This time at Life Drawing Group we had our model pose as a man shoveling snow. Hard Pastel on Brown Canson Paper 12×19″
Nearly finished, I have a few adjustments to make. Now that I have gotten more adapted to using this surface I like it, and I like the smooth look. Still, I want to try something with more tooth to see if I like it better, although i think smooth is a benefit for a rose. I have found that blending the first layer of Neopastels with a blending stump, and then going over it with the softer Sennelier Oil Pastels gets the best results. Oil Pastel on Sanded Masonite 8×10″
Second sitting of Yellow Rose. I have the Rose done for the most part, but there are a few things I need to adjust. Sometimes I don’t see them until I take this photo. This surface, sanded masonite is just a little too smooth, and dark. I’m still trying out substrates. Neopastel on sanded masonite, 8×10″.
This is a Yellow Rose from my garden, the one with magenta edges is my favorite color of rose to paint. I thought I would do one in Neopastels on a coarsly sanded piece of raw acid-free hardboard 8×10″. I like this surface it’s like working on sanded brown paper. The different petals show various stages of application.
How would a landscape look rendered in three different material combinations, varying mediums and substrate? For now I am interested in clouds because of the limited colors I have available in some media.
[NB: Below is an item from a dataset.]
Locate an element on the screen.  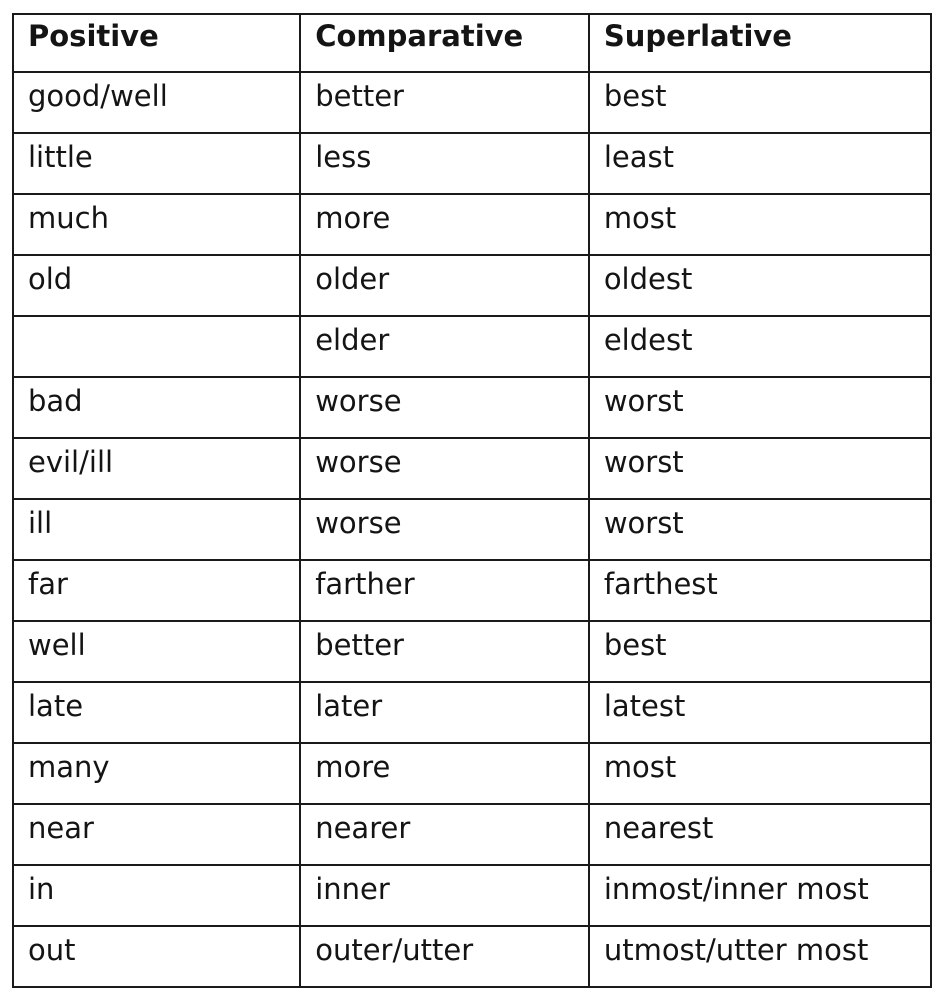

Plus, I just like clouds. 🙂
First Layer, Sennelier Oil Pastels on Brown Canson Paper 10×13″
First Layer, Neopastels on Brown Canson Paper 10×13″
First layer, NeoColorII (watersoluble crayon) on a white Pastelbord (masonite with sandpaper like ground) 11×14″ This layer is an underpainting for oil pastel.
Maybe I should paint one in Acrylic on Gessobord or Canvas Panel too? and/or a hard and soft pastel version on Pastelbord?
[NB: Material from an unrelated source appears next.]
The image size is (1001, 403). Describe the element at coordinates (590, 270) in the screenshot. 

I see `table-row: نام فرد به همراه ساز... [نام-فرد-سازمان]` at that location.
I took a smaller piece of paper with me to Life Drawing Group, and used pastel pencils. This is what I got done tonight. A standing pose is more challenging with proportions, especially the hips in this case. Next I will do the shading. I roughly mark where the shadows and highlights are, and I’ll finish the work at home without the model.
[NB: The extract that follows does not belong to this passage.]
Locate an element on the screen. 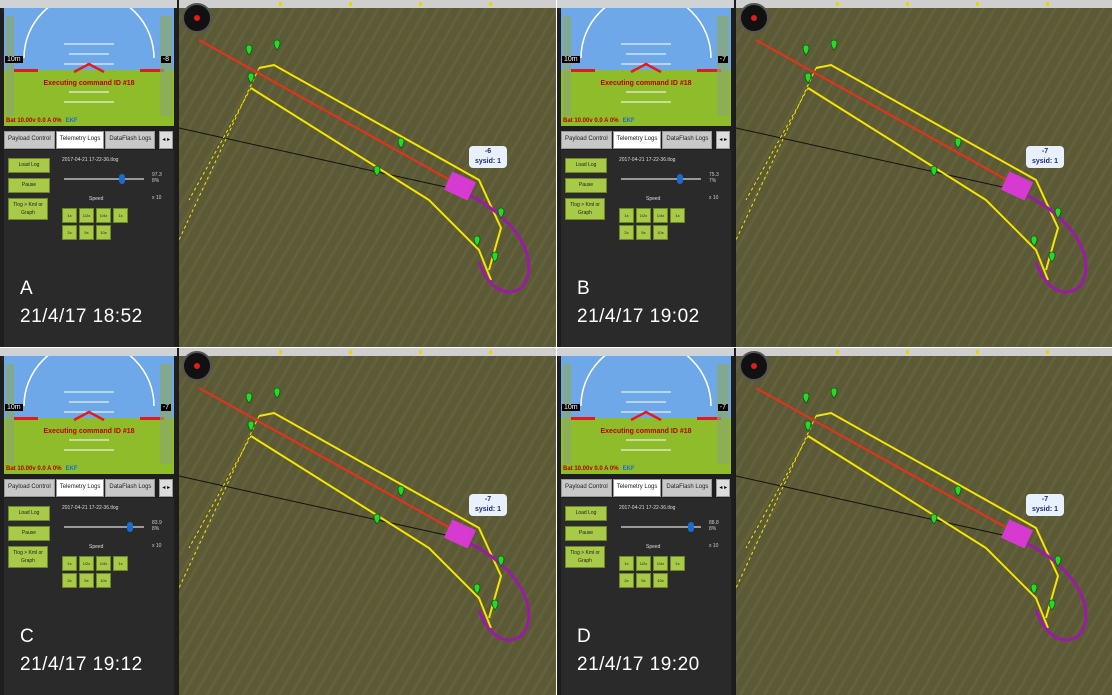  sysid-label: -7 sysid: 1 is located at coordinates (1045, 157).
This is the same figure same size rendered with Sennelier Oil Pastels. I didn’t work with the background as much.
When I did the oil pastel (right) I didn’t take the Pastel Pencil version out until I finished. I was shocked how much brighter the oil pastel looked. Soft Pastel should have more intensity than Oil Pastel, because soft pastels have more pure pigment by the nature of the media, but Pastel Pencils are a hard pastel, they need more binders to create the pencil form. Alone though the Pastel Pencil version has great intensity, and the texture’s softness lends itself to flesh, and it was faster because the pencils were easier to handle blending. So, I can see them both for different purposes.
I put in the highlights on the figure, and a background of greens, blues, purples to make it stand out more. Ordinarily it’s good to work from back to front, but if I do the background last in this case it will be in better harmony with the figure. I liked using the Pastel Pencils for this task, I might try the same figure in oil pastel and see what I like better.